Identification and characterization of expressed retrotransposons in the genome of the Paracoccidioides species complex


Clustering, similarity and functional annotation of Paracoccidioides EST sequences

As shown in the workflow in Figure 1, the first step in the identification of active retrotransposons in the genomes of
the Paracoccidioides species complex was to access the information contained in the EST database (http://www.ncbi.nlm.nih.gov/genbank/dbest/). A local database was built with 41,558 downloaded Paracoccidioides ESTs, which were then clustered, resulting in 12,922 sequence clusters distributed
in 4,812 contigs and 8,110 singlets. The EST clusters were compared with sequences
deposited in three databases: NR (the NCBI non-redundant protein database), TEfam
and Repbase (Figure 1). Approximately 20% of the clusters (2,544/12,922) showed no similarity with any
sequences in the NR database with the parameters set (see Methods section); Blast
hit descriptions were analyzed based on a lexical search approach using specific keywords
resulting in a first set of 142 EST sequences of putative retrotransposons (Figure 1). Further searches against specific databases identified 809 EST sequences common
to the TEfam and Repbase databases (6.2% of all clusters) (Figure 1). A set of 52 EST sequences that were found to be common between the results from
similarity and lexical searches were mapped in the Paracoccidioides genomes.
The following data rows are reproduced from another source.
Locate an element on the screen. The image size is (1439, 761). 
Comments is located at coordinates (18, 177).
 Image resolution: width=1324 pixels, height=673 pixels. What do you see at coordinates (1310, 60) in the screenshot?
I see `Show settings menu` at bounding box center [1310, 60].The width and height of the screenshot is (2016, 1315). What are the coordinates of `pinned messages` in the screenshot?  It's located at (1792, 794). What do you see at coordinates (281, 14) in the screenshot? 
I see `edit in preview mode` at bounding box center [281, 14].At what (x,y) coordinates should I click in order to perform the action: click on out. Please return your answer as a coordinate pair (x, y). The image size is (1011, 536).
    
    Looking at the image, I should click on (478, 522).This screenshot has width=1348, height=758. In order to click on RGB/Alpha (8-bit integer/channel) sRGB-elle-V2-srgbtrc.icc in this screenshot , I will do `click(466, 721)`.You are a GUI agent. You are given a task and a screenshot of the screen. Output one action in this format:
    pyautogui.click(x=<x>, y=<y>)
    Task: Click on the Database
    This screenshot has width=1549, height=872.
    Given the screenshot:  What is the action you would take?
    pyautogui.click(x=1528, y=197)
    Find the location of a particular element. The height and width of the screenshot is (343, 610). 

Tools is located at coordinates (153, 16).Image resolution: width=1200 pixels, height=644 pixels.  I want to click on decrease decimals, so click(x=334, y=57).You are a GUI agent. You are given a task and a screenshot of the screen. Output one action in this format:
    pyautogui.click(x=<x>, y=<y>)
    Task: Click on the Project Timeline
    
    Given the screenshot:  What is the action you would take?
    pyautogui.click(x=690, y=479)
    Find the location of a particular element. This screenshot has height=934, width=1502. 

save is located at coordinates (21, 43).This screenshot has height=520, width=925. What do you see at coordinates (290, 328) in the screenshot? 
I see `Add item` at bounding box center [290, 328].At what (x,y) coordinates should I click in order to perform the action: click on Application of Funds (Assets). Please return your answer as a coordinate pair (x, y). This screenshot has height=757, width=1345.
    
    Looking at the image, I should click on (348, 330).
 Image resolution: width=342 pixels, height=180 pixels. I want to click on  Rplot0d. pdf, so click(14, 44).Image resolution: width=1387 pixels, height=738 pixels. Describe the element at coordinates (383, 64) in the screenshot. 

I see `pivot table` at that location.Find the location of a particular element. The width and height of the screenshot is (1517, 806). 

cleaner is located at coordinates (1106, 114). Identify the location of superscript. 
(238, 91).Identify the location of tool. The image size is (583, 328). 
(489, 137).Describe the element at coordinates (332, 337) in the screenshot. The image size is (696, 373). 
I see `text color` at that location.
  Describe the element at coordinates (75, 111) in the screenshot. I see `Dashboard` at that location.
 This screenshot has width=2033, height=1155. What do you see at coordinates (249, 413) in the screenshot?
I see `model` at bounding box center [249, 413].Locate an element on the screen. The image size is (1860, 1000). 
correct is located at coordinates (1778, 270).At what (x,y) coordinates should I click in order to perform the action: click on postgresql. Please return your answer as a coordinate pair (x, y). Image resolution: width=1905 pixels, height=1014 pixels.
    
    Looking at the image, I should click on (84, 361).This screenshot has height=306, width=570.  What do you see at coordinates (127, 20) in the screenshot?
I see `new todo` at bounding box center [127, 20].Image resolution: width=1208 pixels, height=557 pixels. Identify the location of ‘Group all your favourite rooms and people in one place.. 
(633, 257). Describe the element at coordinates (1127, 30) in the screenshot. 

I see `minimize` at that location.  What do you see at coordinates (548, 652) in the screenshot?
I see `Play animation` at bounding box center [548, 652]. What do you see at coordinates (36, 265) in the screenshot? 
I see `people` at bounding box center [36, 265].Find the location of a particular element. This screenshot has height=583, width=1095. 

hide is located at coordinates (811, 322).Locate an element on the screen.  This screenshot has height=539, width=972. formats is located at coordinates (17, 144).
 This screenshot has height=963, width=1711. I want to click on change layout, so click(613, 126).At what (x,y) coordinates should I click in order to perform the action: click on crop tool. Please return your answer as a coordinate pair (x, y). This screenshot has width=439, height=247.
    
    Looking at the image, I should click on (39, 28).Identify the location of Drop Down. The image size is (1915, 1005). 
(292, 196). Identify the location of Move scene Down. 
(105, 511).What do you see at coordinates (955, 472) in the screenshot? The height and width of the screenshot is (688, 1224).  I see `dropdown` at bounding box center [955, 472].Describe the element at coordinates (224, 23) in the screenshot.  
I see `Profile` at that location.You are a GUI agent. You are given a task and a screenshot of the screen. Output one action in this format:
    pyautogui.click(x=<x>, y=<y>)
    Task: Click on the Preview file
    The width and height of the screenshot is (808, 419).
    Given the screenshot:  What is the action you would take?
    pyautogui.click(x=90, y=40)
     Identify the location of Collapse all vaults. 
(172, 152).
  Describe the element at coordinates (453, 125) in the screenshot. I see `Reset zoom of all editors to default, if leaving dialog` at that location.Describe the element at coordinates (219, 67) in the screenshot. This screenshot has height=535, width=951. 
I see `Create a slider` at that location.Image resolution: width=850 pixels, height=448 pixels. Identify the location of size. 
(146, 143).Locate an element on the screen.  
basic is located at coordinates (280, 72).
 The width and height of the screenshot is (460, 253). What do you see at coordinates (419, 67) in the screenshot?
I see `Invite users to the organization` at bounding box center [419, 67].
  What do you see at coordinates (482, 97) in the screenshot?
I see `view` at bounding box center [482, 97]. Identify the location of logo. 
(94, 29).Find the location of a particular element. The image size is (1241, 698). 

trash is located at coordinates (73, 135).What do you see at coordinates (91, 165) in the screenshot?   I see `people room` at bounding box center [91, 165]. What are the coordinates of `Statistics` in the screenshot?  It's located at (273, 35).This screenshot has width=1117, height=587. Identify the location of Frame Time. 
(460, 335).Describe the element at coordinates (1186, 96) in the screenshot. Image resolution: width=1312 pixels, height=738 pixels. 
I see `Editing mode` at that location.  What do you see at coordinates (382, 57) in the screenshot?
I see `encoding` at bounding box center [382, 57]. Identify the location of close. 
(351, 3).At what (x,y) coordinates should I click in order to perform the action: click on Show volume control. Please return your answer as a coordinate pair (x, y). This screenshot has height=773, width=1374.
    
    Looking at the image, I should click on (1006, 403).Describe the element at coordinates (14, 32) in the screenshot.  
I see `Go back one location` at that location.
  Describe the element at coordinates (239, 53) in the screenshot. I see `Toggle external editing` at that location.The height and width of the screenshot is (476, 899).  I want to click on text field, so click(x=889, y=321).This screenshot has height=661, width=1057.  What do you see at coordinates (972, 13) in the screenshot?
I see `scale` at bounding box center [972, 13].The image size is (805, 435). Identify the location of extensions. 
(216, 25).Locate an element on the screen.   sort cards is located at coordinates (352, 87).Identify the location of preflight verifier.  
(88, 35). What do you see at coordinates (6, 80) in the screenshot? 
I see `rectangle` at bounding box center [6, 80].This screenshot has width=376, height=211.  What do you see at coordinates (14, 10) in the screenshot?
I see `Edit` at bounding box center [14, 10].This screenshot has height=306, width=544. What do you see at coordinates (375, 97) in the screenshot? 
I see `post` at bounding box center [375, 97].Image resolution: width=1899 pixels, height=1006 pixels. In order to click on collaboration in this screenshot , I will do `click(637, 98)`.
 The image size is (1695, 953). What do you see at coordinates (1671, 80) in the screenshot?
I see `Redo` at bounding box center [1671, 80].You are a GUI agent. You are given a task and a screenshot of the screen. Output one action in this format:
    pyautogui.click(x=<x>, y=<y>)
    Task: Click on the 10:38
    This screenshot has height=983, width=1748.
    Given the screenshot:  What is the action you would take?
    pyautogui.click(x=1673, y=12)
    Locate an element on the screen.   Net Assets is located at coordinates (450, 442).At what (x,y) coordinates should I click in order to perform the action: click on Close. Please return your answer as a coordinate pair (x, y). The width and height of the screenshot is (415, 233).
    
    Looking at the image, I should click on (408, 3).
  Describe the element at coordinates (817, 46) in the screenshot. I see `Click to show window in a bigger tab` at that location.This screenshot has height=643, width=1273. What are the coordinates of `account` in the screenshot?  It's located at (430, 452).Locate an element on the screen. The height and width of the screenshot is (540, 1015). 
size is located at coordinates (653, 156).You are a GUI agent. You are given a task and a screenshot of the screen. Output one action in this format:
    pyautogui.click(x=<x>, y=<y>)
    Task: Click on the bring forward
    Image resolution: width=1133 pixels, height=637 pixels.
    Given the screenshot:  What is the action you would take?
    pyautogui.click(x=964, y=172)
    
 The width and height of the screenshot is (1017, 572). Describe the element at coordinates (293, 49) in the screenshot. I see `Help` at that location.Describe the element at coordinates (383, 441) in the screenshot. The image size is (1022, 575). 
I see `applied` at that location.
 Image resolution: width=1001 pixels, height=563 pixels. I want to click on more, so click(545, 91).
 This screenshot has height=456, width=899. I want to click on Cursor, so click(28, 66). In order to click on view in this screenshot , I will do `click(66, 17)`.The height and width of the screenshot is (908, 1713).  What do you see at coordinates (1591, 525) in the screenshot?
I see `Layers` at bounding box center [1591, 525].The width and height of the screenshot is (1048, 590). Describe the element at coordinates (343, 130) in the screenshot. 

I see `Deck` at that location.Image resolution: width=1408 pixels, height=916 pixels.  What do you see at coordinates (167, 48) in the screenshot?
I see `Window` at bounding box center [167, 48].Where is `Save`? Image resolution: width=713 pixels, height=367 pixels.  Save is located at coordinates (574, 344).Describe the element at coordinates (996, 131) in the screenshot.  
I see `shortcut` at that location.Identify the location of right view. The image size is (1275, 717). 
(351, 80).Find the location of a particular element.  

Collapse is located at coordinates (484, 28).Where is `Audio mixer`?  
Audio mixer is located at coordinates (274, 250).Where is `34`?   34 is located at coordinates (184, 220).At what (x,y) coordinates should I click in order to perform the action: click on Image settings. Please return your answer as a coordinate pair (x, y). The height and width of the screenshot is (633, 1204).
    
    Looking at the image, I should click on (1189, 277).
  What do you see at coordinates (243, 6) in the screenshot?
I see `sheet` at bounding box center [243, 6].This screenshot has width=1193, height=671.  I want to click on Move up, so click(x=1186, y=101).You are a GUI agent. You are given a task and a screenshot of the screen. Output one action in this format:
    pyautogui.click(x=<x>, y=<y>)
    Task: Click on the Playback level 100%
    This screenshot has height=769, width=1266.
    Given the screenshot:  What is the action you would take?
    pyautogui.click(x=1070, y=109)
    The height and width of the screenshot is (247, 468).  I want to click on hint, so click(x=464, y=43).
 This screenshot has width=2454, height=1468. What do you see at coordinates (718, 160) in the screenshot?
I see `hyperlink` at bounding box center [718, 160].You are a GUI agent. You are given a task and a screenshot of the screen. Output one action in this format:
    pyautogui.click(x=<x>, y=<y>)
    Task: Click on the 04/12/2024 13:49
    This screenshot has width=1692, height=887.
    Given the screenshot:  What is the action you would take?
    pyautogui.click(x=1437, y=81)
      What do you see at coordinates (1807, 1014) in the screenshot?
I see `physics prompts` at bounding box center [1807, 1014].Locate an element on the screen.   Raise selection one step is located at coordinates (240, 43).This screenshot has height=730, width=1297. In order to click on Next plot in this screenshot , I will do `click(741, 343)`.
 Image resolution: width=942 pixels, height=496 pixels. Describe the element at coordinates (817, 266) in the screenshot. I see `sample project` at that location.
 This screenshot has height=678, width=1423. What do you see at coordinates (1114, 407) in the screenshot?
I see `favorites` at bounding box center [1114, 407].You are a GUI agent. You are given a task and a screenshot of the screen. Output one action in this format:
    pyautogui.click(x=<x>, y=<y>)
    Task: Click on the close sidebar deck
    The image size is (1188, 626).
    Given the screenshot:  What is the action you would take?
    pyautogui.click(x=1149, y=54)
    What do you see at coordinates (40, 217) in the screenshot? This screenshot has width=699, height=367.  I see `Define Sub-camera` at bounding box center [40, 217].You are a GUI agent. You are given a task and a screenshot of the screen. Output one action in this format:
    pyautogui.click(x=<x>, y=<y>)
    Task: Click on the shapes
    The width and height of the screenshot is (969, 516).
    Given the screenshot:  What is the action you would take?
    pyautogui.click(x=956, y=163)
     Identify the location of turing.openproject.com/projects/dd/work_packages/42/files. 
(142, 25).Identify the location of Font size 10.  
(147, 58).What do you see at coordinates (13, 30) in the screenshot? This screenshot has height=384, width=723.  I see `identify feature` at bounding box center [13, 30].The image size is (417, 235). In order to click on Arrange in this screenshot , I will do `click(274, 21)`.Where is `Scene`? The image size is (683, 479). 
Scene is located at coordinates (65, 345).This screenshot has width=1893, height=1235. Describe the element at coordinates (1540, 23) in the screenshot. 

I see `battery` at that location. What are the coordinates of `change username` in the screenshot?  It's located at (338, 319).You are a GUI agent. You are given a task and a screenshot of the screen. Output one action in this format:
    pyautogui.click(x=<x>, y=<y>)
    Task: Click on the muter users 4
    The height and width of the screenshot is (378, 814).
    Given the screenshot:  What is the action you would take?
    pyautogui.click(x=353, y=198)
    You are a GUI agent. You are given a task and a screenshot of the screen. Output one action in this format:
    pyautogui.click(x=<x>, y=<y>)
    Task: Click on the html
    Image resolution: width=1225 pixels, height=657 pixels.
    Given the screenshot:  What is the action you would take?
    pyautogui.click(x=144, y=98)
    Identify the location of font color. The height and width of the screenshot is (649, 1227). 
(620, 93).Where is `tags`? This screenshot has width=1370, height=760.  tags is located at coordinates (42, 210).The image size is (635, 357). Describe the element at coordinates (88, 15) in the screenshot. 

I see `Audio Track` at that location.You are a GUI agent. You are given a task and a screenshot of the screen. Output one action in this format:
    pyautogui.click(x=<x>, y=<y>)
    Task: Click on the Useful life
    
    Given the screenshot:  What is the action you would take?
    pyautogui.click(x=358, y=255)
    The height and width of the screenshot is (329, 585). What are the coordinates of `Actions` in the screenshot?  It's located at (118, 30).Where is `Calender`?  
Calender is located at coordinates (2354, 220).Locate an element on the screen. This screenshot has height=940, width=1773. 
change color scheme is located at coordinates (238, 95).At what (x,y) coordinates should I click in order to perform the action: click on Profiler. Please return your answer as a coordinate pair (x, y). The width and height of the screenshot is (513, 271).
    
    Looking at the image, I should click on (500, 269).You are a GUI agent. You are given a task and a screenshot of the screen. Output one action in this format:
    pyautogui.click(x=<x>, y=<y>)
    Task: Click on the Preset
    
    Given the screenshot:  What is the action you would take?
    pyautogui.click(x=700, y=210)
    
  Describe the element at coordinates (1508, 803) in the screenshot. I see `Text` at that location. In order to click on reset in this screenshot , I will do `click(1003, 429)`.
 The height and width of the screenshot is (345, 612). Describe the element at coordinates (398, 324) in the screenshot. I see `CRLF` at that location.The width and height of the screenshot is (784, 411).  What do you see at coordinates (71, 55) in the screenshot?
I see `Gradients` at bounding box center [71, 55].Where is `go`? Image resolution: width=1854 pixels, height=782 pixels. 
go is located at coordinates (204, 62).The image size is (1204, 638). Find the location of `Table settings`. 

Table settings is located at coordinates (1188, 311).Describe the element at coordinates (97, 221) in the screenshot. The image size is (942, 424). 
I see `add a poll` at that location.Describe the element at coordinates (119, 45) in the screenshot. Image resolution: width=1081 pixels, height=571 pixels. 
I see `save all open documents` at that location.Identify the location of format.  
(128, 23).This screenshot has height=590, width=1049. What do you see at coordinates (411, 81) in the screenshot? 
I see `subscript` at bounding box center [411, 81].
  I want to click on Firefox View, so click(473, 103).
Figure 1. Consolidated workflow for the identification of Paracoccidioides EST sequences harboring
retrotransposons. All EST sequences (41,558) available at dbEST (release 110111) for
download from Paracoccidioides species were used to build a local database. The clustered
approach adopted (reciprocal BLAST and CAP3) resulted in 12,922 clusters, which were
used for further similarity searches against different databases (NR of proteins from
NCBI, Repbase and TEfam). Blast hit descriptions were analyzed based on a lexical
search approach (for details see Methods) and transposons matching rules suggested
by Wicker and coworkers 2] for classifying eukaryotic TEs were adopted. A set of 52 EST sequences were found
to be common between the results from similarity and lexical searches.

Identification and characterization of Paracoccidioides retrotransposons

Employing the set of 52 EST clusters as queries against the Paracoccidioides genomes, five genomic sequences with characteristics of retrotransposons were identified
and are referred to henceforth as RtPc (Retrotransposon Paracoccidioides complex) 1 to 5 (Table 1). All RtPc elements showed similarity with retrotransposons (Class I) (Table 1). Twenty-seven EST clusters were anchored to these five genomic sequences, each corresponding
to a putative retrotransposon, distributed as follows: 18 clusters mapped to RtPc1,
three to RtPc3 and RtPc5, two to RtPc4 and only one to RtPc2 (Additional file 1). The remaining 25 EST groups were mapped to genomic sequences with a large number
of stop codons, preventing identification of complete copies of retrotransposons.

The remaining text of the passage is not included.